Como consequência, afetando os preços do açúcar favoravelmente, aumentando margens de venda. Em isso acontecendo, podemos ter uma virada ainda no segundo semestre que possibilite mais ânimo a essa cadeia produtiva. Mas, para isso, o etanol hidratado tem que ser lucrativo às usinas e, consequentemente, aos produtores. O problema na distribuição e no varejo de etanol deve ser foco do setor privado.

Defendo, desde 2008, que usinas e produtores de cana entrem no sistema de distribuição de combustíveis, via cooperativas de cana e Copersucar, conjuntamente montando uma distribuidora e uma rede de postos formada por aliança estratégica (joint venture) multicooperativa, e que os postos dessa rede sejam utilizados como instrumento extremamente eficiente de comunicação do etanol, mostrando seus benefícios econômicos, sociais e ambientais à sociedade. Já é o sétimo ano que espero pela realização dessa estratégia coletiva privada. Enquanto isso, usinas e produtores de cana seguem transferindo parte de sua renda para o elo distribuidor, como se observou na retirada do PIS/Cofins e, agora, na volta da Cide.

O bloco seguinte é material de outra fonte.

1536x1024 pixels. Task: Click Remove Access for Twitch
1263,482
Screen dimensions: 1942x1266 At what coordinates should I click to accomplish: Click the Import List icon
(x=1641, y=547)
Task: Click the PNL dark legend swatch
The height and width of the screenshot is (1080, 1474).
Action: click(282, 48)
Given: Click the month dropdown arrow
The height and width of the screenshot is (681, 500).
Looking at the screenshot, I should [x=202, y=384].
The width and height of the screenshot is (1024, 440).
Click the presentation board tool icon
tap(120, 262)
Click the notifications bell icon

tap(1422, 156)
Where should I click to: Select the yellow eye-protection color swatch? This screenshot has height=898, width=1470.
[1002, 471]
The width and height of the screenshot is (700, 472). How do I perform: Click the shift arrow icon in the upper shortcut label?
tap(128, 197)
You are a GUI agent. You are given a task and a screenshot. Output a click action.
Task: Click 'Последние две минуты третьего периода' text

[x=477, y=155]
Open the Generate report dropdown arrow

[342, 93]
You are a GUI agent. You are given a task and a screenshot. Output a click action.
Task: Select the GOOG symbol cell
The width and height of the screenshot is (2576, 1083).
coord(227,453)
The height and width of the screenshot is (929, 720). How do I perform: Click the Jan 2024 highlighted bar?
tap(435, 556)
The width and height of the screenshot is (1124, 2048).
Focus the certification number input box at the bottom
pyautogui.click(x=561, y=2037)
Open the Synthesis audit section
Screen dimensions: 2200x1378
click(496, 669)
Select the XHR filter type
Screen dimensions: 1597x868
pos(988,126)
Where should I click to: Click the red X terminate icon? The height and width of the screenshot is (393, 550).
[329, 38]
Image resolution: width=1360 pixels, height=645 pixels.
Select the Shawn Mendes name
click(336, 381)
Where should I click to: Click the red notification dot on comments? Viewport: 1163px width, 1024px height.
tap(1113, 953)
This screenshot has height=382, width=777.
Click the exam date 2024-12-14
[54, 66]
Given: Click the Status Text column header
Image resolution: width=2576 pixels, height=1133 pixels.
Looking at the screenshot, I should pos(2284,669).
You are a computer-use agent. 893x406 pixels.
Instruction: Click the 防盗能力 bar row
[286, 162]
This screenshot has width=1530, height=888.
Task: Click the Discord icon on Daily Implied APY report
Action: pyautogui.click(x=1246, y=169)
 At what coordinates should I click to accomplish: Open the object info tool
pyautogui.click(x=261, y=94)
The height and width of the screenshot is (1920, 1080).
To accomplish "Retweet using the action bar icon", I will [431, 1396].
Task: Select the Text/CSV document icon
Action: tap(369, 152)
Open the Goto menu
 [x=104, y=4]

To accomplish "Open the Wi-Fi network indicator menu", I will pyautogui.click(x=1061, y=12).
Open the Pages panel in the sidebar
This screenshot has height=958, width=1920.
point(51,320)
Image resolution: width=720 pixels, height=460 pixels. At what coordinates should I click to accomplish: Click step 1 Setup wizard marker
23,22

Para concluir, penso que os fundamentos estão melhores, e os grupos que não estão endividados e apresentam boa e austera gestão com enorme controle de custos, tanto nas usinas quanto nos produtores, tendem a ter uma safra melhor que a anterior. Por outro lado, para os grupos endividados e com problemas de gestão, devido à difícil situação em que o governo atual colocou nosso País, o ano será muito complicado. É um ano em que as variáveis macroambientais... variarão muito. Haja coração e planejamento.